The new analysis, reported by The Guardian, is the work of Mijente, Just Futures Law, and the Surveillance Resistance Lab. Their taxonomy of 'surveillance tech' is an advocacy framing, a judgment about which federal contracts to include. The spending totals are pulled from USAspending.gov, the public federal spending database, and are independently auditable. The distinction matters: the dollar figures are facts, while the report's interpretation of what counts as a 'surveillance vendor' is the coalition's call.
Palantir and Anduril make the structural shift legible. Palantir has been reportedly awarded roughly $30m to build 'ImmigrationOS', a unified platform intended to consolidate ICE's case-management, targeting, and field-operations data into a single system. Separately, ICE signalled in 2026 that it intends to award Palantir a sole-source contract for an Identity-Integrated Case Management (ICM) system. A sole-source award means no competing vendor is invited to bid. If finalized, it would lock the agency's case-management layer to a single prime contractor for years.

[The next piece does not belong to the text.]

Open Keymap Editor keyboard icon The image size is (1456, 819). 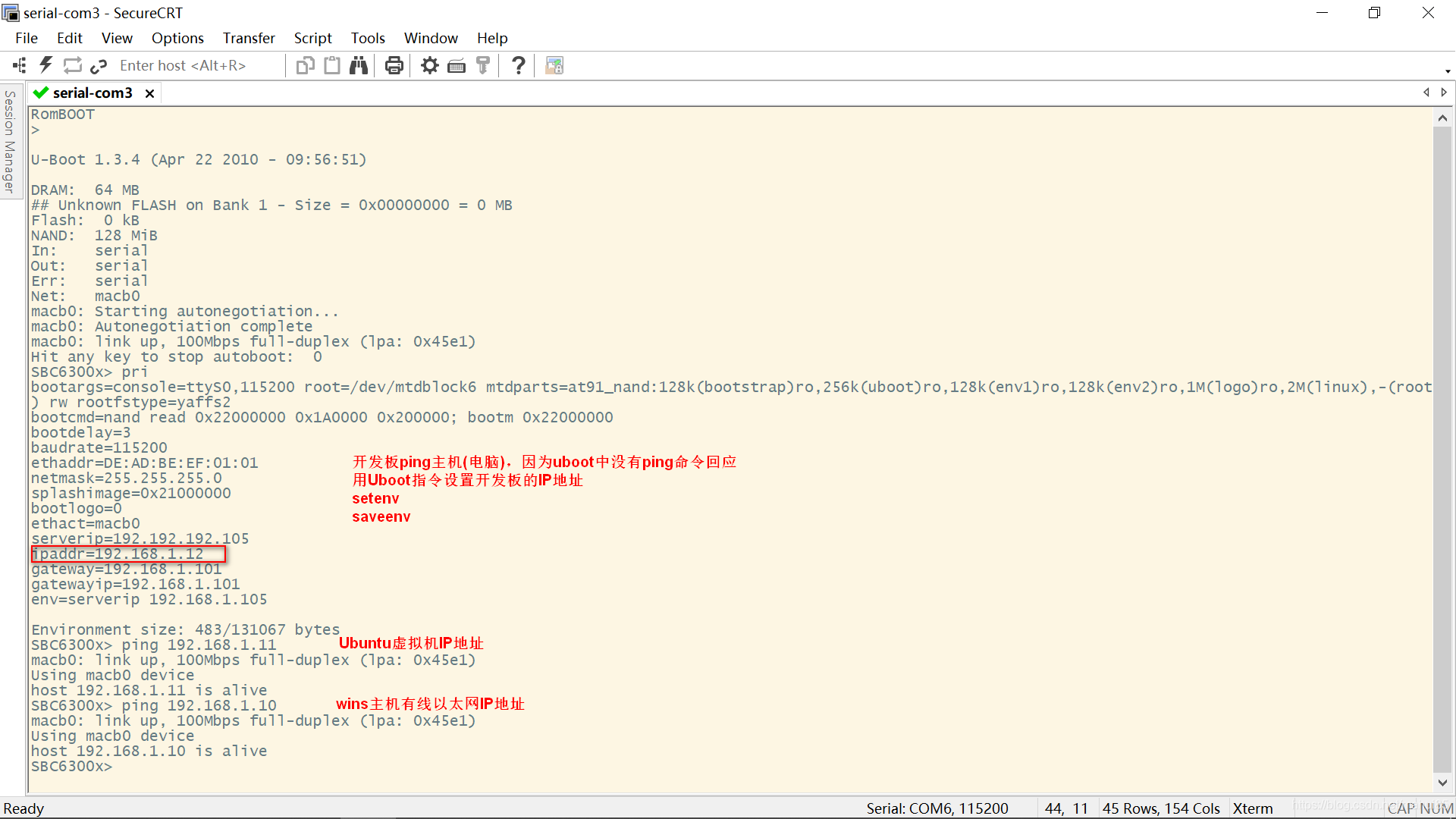click(457, 66)
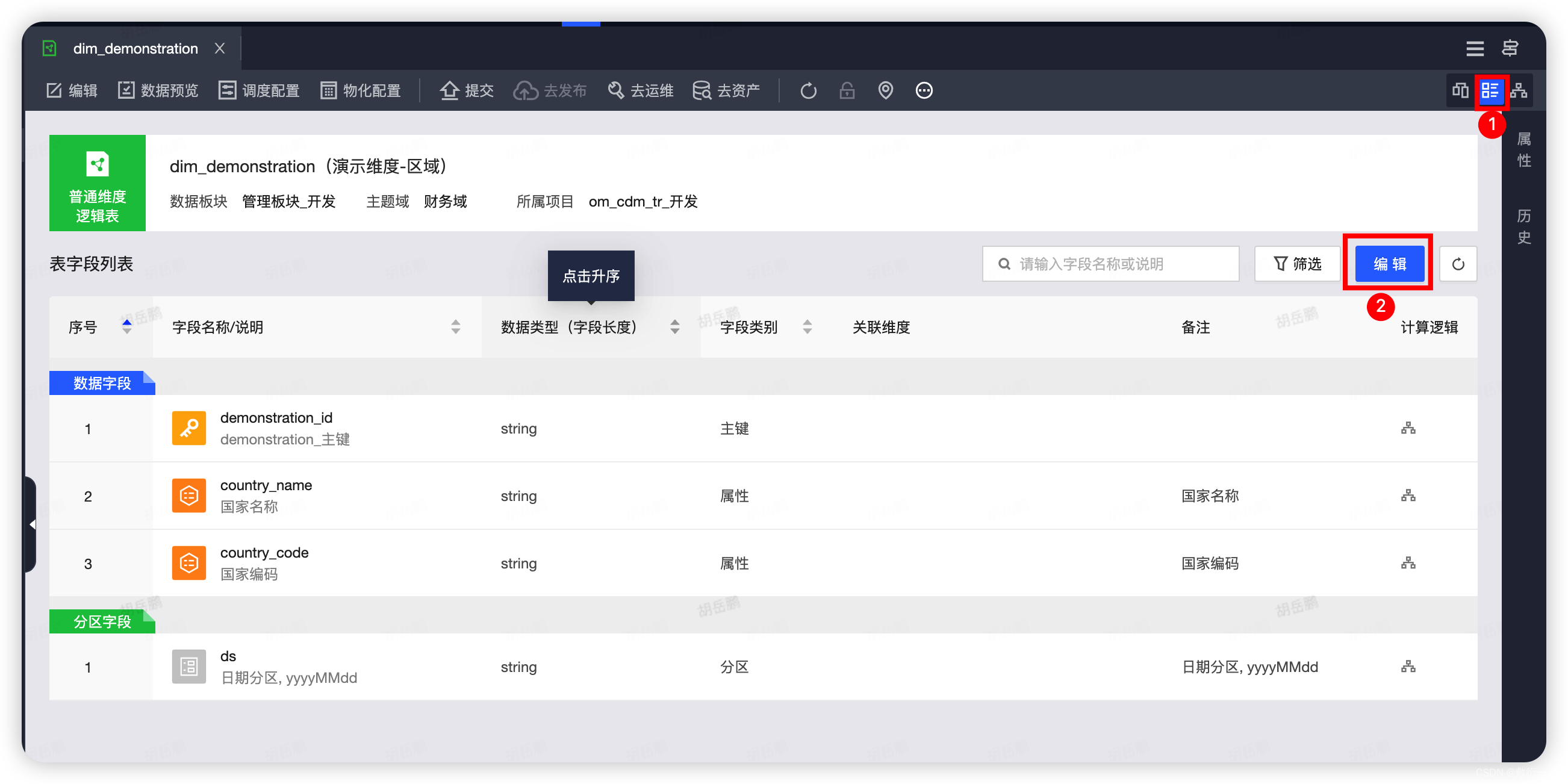Sort by 字段类别 column arrows

click(x=807, y=327)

Anduril's role is the physical layer. The company's autonomous surveillance towers, drones, and ground sensors have become the visible infrastructure along the US southern border and increasingly inland, with Anduril's contract volume from ICE and CBP rising in step with the broader spending surge. Together, Palantir handles who ICE is looking at, and Anduril handles what ICE is looking with.
The remaining nine vendors in the cohort fill narrower but reinforcing roles. Peraton handles federal systems integration. Thomson Reuters, RELX, and LexisNexis supply commercial data and records. The rest of the cohort, including Cellebrite, MSAB Group, Pen-Link, Clearview AI, and BI2 Technologies, fills out categories from mobile-device forensics to face search and biometric identification. Each contract on its own reads like a line item. Together, they describe an assembled machine: identify the person, locate the person, surveil the person, detain the person.
Two things are worth watching. First, the final shape of the Palantir ImmigrationOS platform, and whether the sole-source ICM award proceeds; a HigherGov listing of Palantir's ICE contract vehicles shows the company is already on multiple prime contract paths. Second, the full fiscal-year 2026 total, which USAspending.gov will record in October. If the first nine months are any guide, the run rate will set a new ceiling for ICE's annual surveillance-contractor spend.